**Directions for this task**
Whichever lines of the entries hold the word "agent" should be identified and copied.

**The data**
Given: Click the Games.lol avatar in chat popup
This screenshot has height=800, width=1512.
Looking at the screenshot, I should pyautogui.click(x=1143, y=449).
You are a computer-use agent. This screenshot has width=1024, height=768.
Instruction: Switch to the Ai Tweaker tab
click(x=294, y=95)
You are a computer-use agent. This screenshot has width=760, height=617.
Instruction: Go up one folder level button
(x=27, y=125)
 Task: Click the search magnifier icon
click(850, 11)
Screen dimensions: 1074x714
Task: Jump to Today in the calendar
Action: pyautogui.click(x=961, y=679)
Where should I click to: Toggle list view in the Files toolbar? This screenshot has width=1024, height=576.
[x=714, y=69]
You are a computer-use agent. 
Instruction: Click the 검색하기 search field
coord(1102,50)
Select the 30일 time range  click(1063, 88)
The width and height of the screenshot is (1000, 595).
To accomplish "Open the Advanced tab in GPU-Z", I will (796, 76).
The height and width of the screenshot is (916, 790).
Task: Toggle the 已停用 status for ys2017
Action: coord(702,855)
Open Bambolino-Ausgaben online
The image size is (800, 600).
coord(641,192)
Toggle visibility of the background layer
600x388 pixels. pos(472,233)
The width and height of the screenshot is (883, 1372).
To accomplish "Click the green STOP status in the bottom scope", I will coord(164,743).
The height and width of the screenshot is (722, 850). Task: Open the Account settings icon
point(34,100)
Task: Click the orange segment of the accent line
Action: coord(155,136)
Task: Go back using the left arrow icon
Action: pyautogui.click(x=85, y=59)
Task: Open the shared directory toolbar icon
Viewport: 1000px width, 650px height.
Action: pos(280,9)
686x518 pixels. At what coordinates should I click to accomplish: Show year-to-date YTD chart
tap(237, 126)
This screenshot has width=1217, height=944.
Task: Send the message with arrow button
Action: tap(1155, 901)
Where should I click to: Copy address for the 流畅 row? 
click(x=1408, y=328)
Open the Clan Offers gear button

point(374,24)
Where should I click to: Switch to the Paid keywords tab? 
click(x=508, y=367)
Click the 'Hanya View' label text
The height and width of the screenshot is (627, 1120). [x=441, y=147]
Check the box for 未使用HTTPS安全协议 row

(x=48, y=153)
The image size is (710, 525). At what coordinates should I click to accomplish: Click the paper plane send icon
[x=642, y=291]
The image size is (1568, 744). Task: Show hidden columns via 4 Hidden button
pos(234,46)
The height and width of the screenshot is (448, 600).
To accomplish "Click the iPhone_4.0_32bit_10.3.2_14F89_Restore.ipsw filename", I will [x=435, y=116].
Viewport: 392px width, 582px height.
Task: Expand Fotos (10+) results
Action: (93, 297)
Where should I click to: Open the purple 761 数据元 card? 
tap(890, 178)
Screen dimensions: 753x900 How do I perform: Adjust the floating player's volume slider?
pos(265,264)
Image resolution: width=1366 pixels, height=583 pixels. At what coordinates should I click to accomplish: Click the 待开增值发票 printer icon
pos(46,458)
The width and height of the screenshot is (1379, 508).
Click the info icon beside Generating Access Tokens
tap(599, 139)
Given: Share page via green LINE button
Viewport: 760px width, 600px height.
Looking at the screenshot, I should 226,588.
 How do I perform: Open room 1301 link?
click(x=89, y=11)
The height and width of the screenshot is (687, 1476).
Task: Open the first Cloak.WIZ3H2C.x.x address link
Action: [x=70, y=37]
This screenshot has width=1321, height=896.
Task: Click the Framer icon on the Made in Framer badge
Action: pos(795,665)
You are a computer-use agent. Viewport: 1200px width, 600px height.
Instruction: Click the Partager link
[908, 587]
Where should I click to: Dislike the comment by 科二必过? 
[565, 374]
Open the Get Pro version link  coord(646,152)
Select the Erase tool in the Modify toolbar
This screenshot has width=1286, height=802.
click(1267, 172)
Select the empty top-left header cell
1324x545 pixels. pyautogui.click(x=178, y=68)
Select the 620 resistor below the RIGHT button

**Response**
You are a computer-use agent. This screenshot has width=1024, height=768.
You are a computer-use agent. This screenshot has width=760, height=617.
You are a computer-use agent. 
You are a computer-use agent. Viewport: 1200px width, 600px height.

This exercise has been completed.